— Work request —
Transcribe the records below word for word, beginning with the first line and stopping after the line that contains "Viewport: 899px width, 478px height."; pictures are not part of the copy.

— Data —
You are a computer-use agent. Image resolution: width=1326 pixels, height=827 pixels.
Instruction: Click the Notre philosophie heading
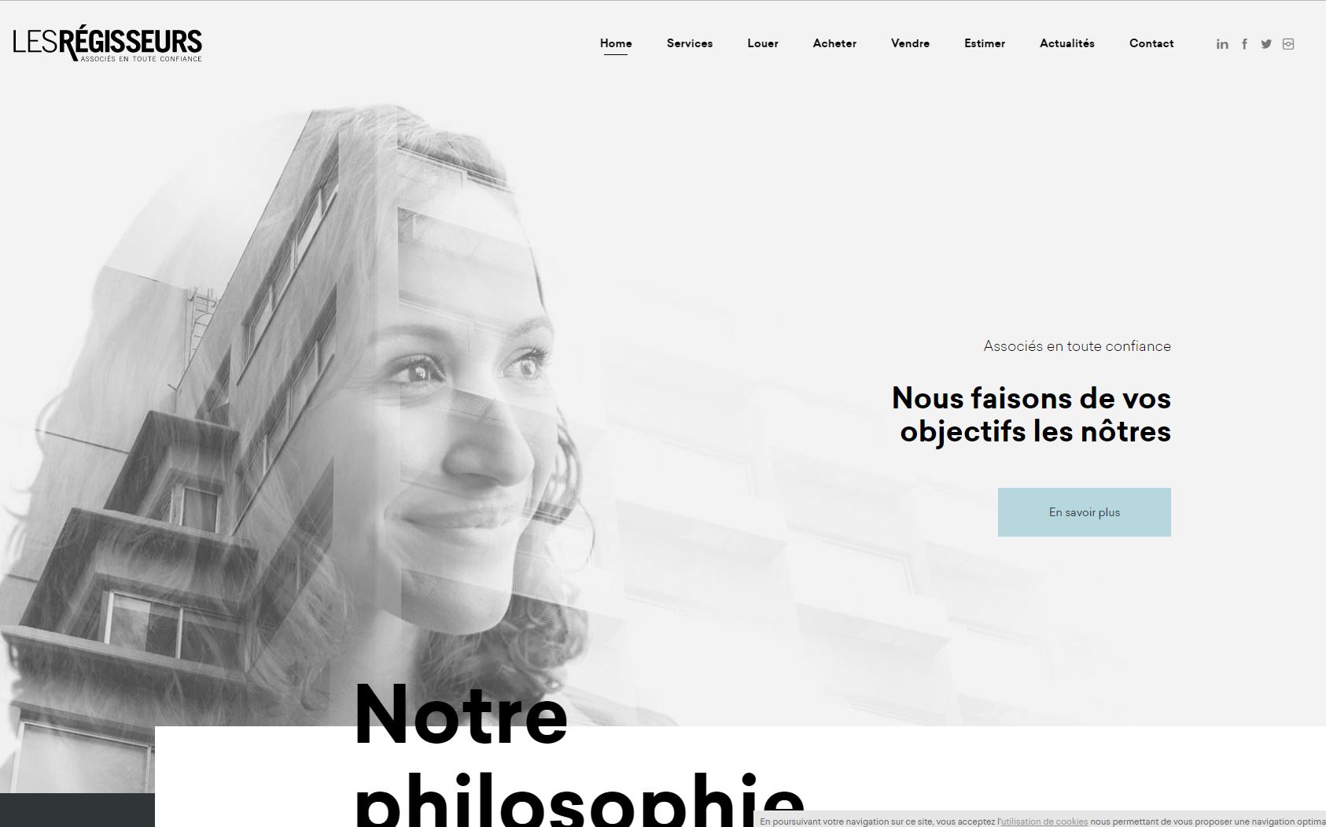click(580, 751)
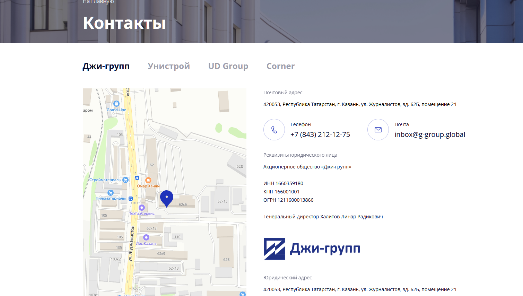Click ул. Журналистов street label on map
The width and height of the screenshot is (523, 296).
(x=131, y=243)
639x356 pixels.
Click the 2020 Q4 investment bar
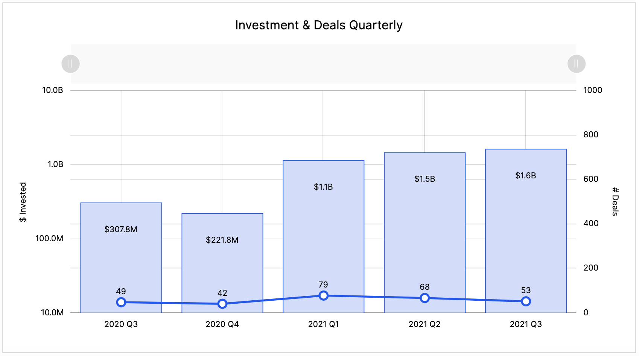click(x=222, y=263)
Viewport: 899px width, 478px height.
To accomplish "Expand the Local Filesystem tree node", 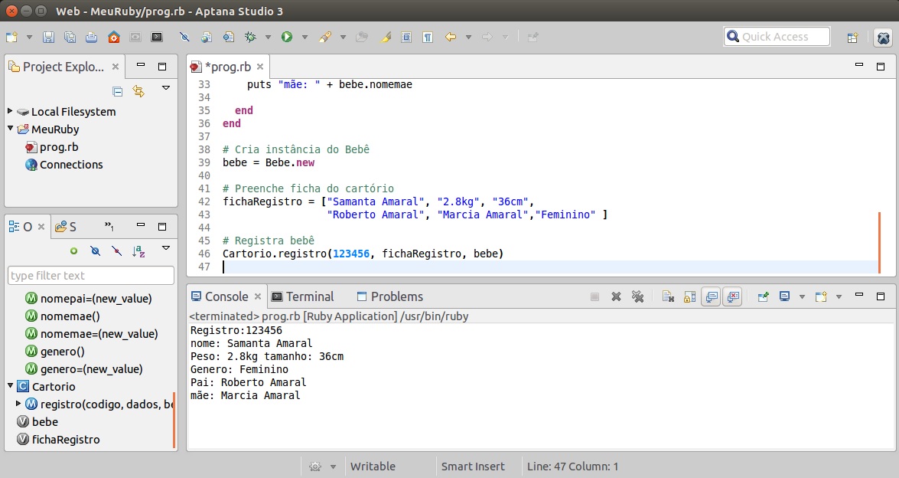I will point(11,111).
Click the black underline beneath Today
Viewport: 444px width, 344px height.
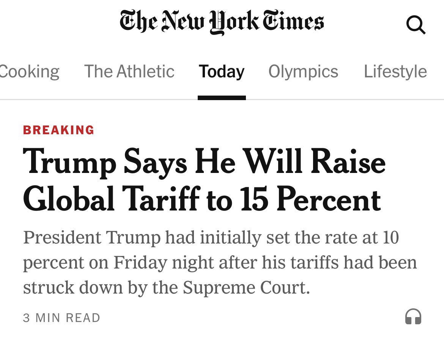222,98
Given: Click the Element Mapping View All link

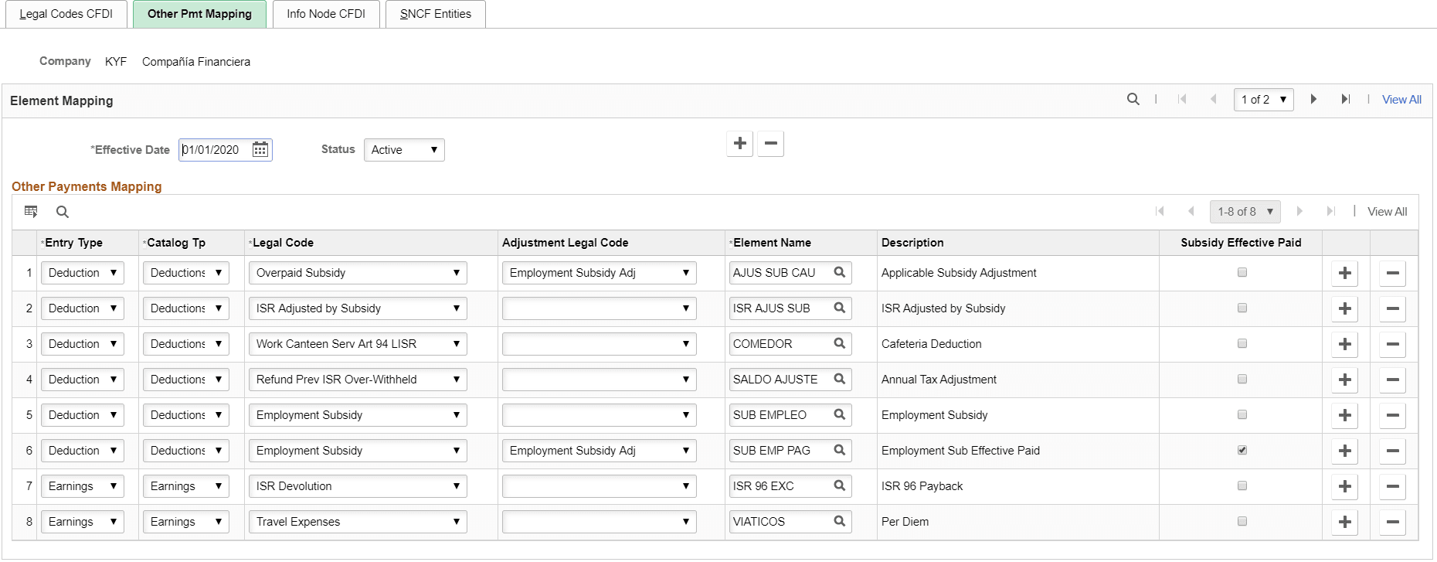Looking at the screenshot, I should click(x=1401, y=100).
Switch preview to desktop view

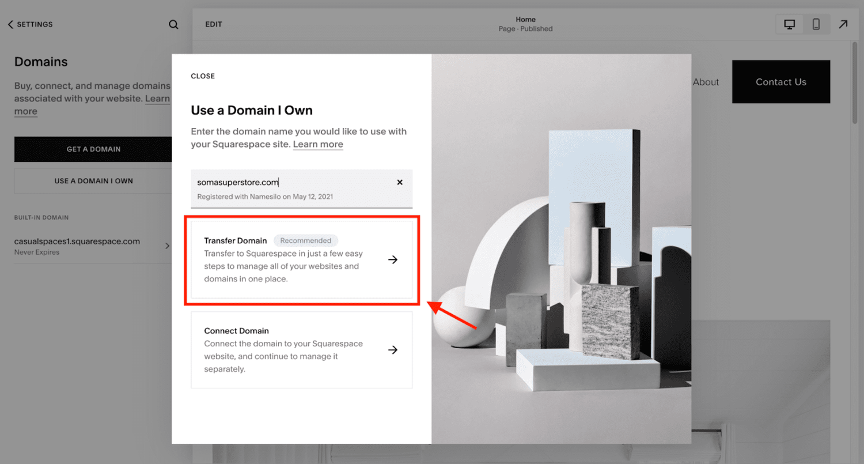tap(789, 24)
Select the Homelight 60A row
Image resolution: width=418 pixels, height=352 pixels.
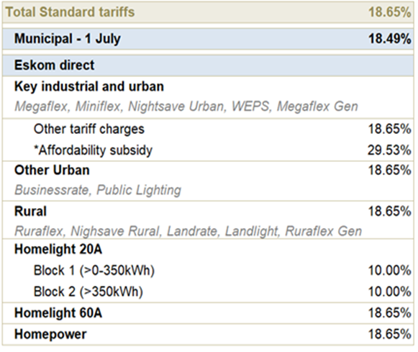(x=208, y=313)

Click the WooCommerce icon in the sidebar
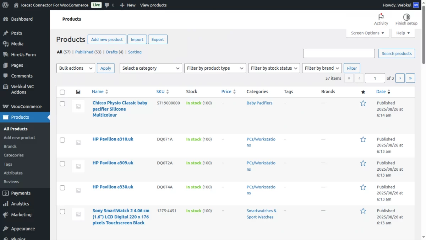click(7, 106)
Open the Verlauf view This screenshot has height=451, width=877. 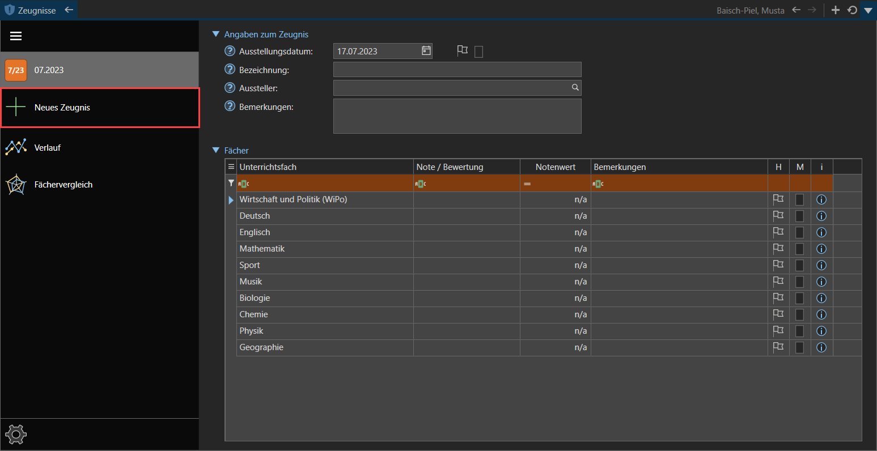point(48,147)
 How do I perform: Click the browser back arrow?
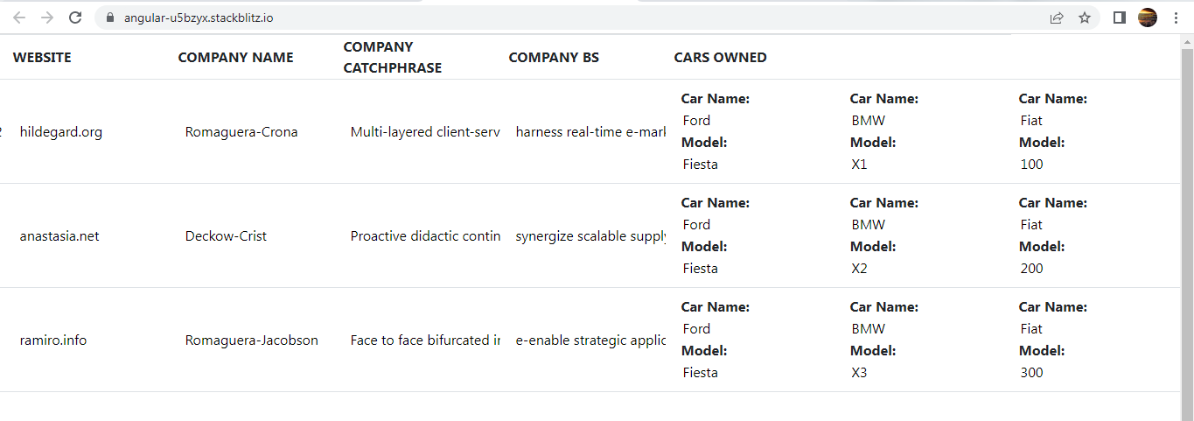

— Response —
You are a computer-use agent. Image resolution: width=1326 pixels, height=827 pixels.
Instruction: Click the Notre philosophie heading
click(580, 751)
Click ул. Журналистов street label on map
The width and height of the screenshot is (523, 296).
(x=131, y=243)
639x356 pixels.
Click the 2020 Q4 investment bar
click(x=222, y=263)
Viewport: 899px width, 478px height.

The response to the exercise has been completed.